En 1120, il fonde l'Abbaye de Saint-Nicolas de Furnes.
En 1120, il assiste au concile de Beauvais, établit des chanoines réguliers à l'Abbaye Saint-Jean-Baptiste de Chocques.
En 1122, il accorde des privilèges à l'abbaye d'Andres, fondée en 1084. Il érige en abbaye des Dunes le monastère de Furnes.
Statut de Saint et nom controversé
Son titre de Saint est sujet à caution selon les règles canoniques de l'Église car la sainteté se devait à l'époque par la vox populi. La controverse porte également sur son nom de famille car il pourrait être fils de Guillaume de Comines. Dans la biographie de Gautier de Thérouanne, il est fait éloge de Guillaume de Comines et Phagala qui donnèrent naissance à un fils, nommé Jean, en 1050 sans établir de lien spécifique avec Jean de Warneton. Dans un article sur les origines de Jean, l'historien Francis De Simpel s'exprime en ces mots sur cette hypothèse : Du vivant de Jean, aucun document n'indique ni son nom de famille, ni son lieu de naissance. Il est toujours dénommé Jean, évêque de Thérouanne, de la Morinie ou des Morins. (...) Ce n'est qu'au XVIIe siècle que l'on voit apparaître cette dénomination de Jean de Warneton et même de Comines, selon Sanderus. (...) Les auteurs du XVIIe siècle ne nous donnent pas leurs sources.Certains auteurs indiquent également que Guillaume de Comines serait le premier seigneur de Warneton, cependant aucune preuve n'est apporté à cela. Il est probable qu'il possède divers fiefs dans la chatellenie de Warneton, mais il est toutefois incertain qu'il soit seigneur de Warneton. Cette affirmation provient de sources faiblement fiables.
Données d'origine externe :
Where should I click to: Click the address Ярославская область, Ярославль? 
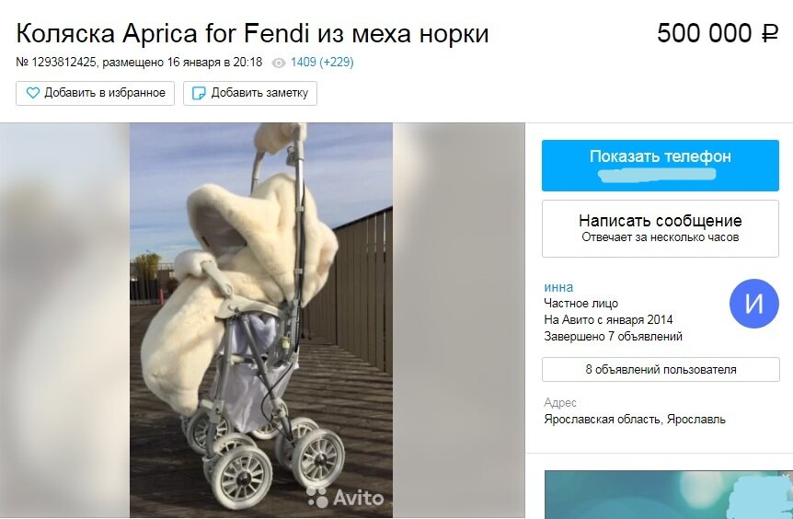tap(635, 420)
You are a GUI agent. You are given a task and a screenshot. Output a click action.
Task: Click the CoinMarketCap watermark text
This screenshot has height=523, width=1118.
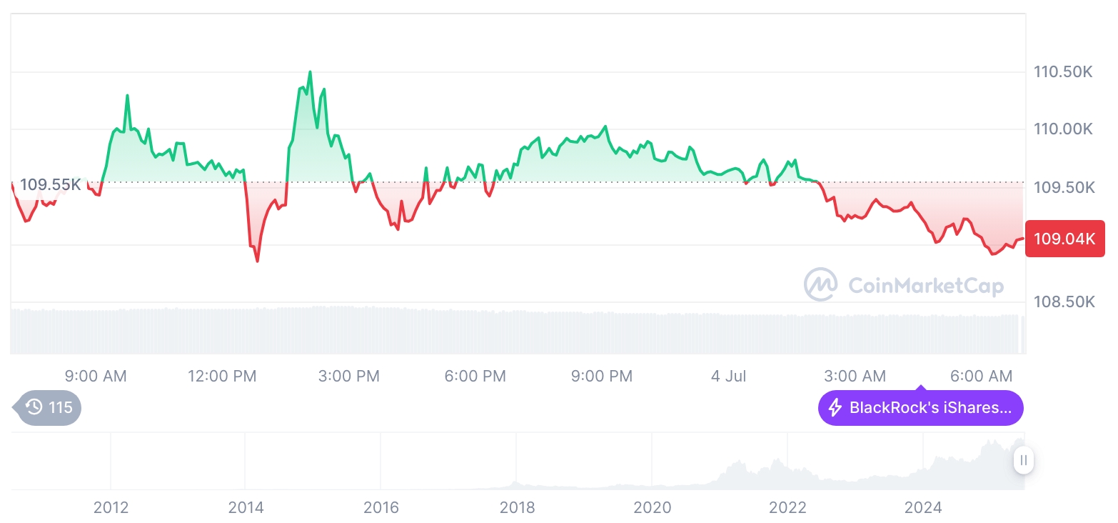pos(926,286)
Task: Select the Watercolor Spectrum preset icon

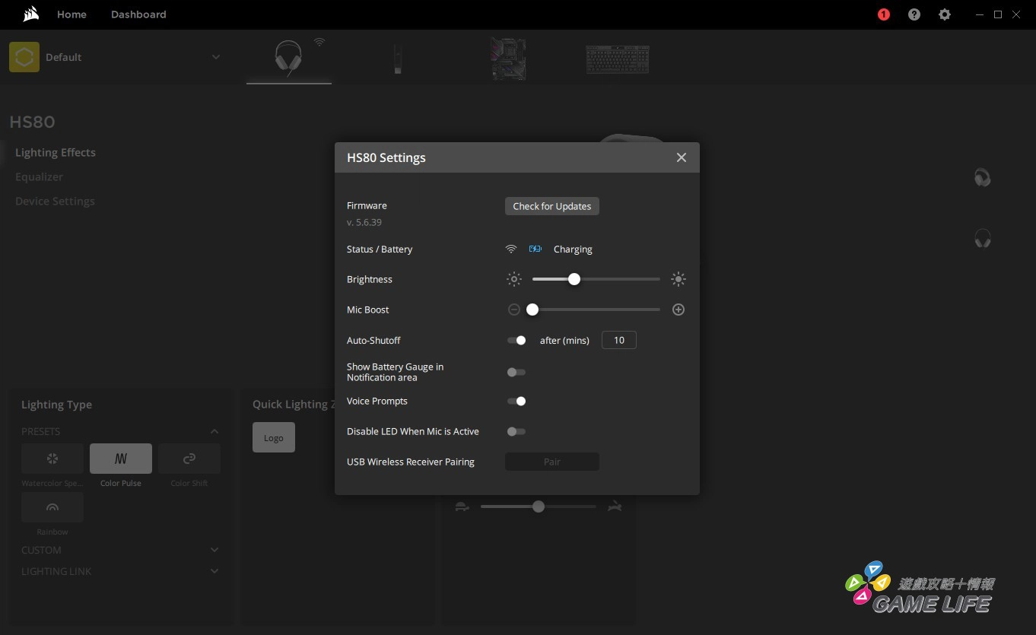Action: tap(52, 459)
Évêque de Thérouanne, il prend possession d'un évêché qui a subi pendant des années les conséquences de la présence d'évêques simoniaques manifestement plus attachés à leurs pouvoirs temporels qu'à leurs devoirs spirituels.
Pour remédier à cela, il va collaborer avec son ancien "maître", l'évêque d'Arras Lambert de Guînes mais également avec l'évêque d'Amiens. Ils sont tous les trois de grands réformateurs. C'est ainsi qu'il essaie de panser les maux de son évêché en mettant un terme à la mainmise des laïcs sur les collégiales parfois investies par des familles entières au lieu d'être le lieu de vie de chanoines séculiers.
Pour ce faire, il substitue les chanoines réguliers aux chanoines séculiers qui vivent selon une règle plus contraignante.